### TASK INSTRUCTIONS:
Your copy should start at the line with "Given: Select the" and end at the line with "Task: Click the 05_My Career bar" in the data below. Transcribe only those lines, exactly, pictures excluded.

Saved entries:
BEGIN

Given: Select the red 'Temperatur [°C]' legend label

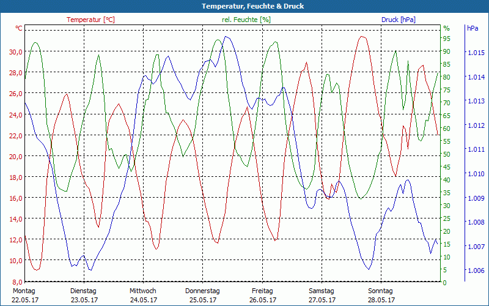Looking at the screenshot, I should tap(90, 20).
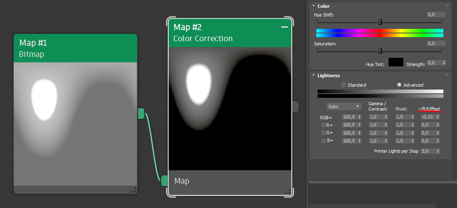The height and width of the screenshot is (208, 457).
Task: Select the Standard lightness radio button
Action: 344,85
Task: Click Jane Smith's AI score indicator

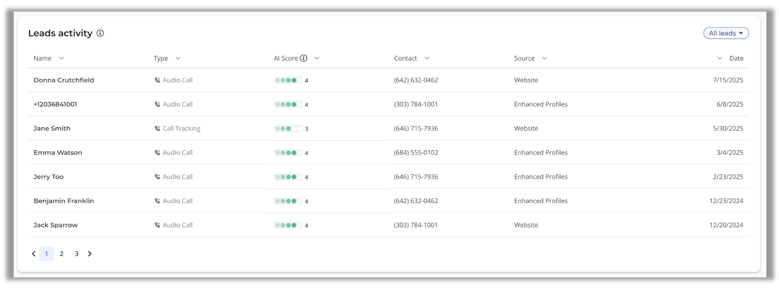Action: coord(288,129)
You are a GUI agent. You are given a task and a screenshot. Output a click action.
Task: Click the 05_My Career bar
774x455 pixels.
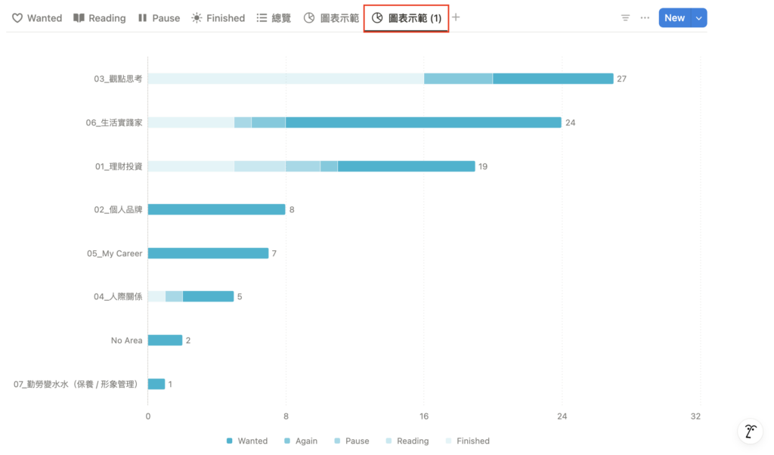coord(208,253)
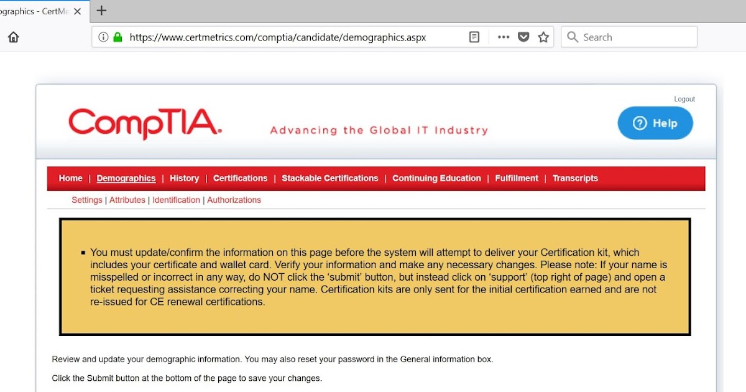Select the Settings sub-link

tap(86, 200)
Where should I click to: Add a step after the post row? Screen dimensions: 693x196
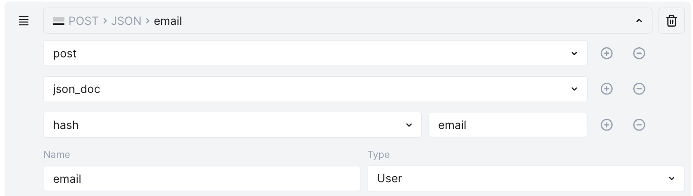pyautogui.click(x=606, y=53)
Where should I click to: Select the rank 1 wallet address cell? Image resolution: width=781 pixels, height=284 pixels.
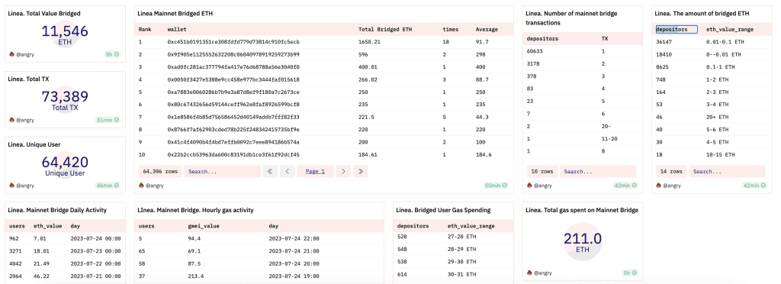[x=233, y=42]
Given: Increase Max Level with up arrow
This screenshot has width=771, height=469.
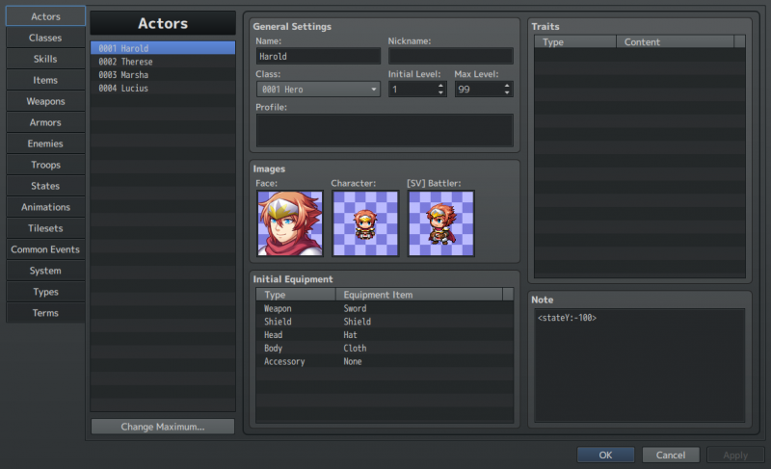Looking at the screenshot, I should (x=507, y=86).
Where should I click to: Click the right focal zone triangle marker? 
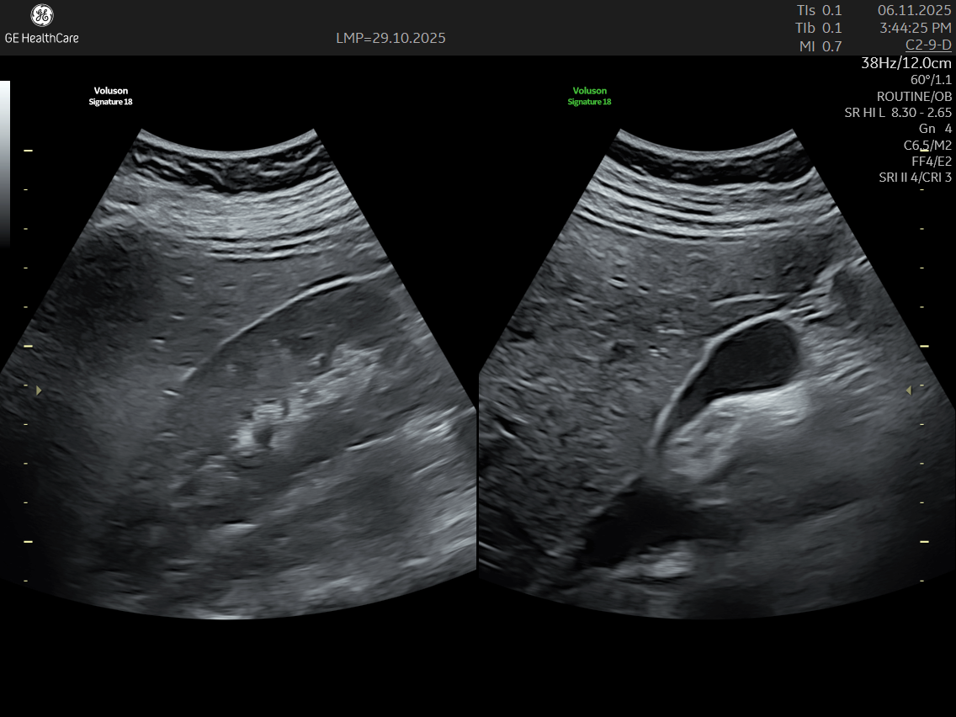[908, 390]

END
BEGIN

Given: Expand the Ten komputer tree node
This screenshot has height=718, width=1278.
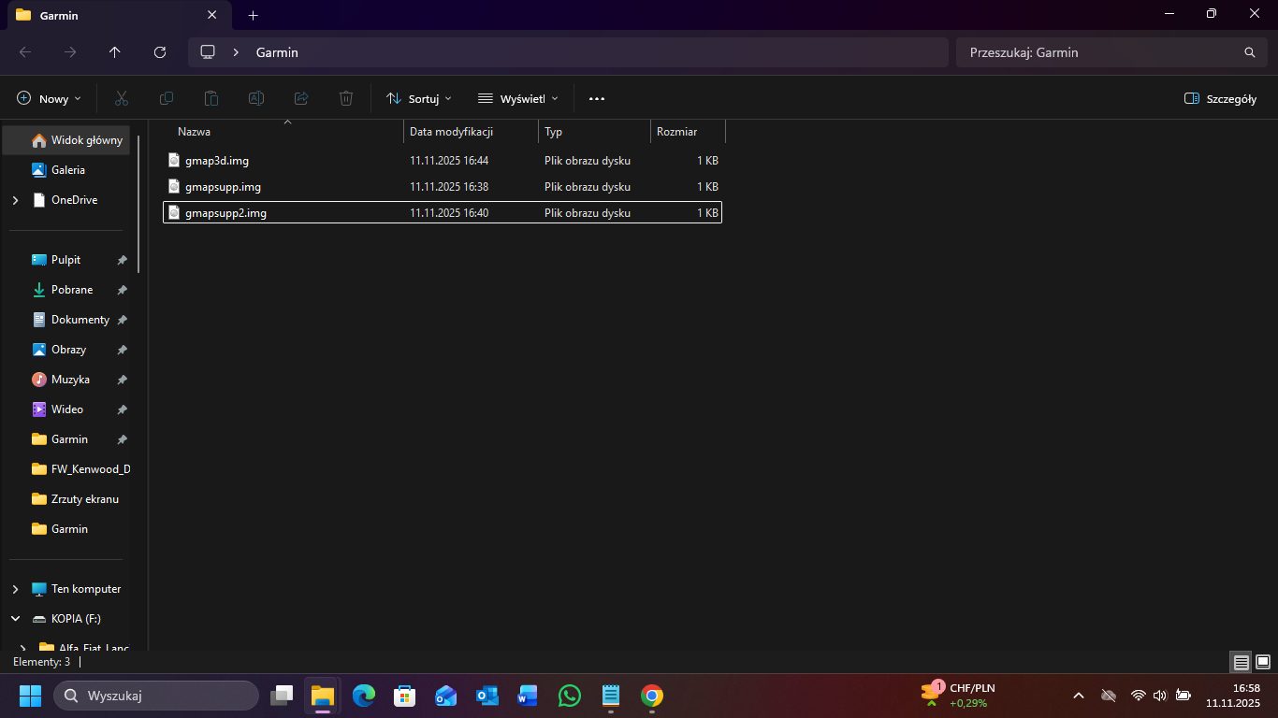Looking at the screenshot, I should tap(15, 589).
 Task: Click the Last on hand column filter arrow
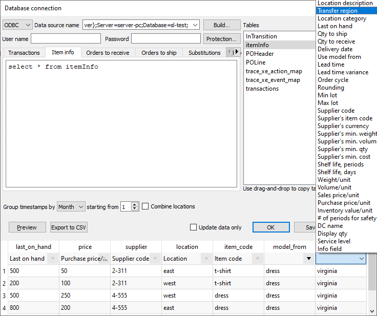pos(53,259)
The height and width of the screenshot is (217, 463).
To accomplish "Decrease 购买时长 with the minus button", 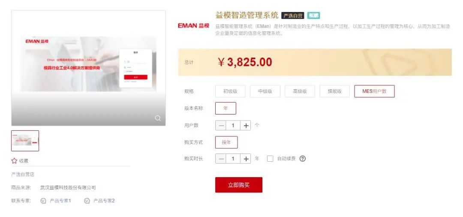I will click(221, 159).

END

### RESPONSE TO THIS EXERCISE:
Given: Select the red 'Temperatur [°C]' legend label

Looking at the screenshot, I should tap(90, 20).
The height and width of the screenshot is (208, 457).
Task: Select the Standard lightness radio button
Action: 344,85
Task: Click Jane Smith's AI score indicator

Action: coord(288,129)
You are a GUI agent. You are given a task and a screenshot. Output a click action.
Task: Click the 05_My Career bar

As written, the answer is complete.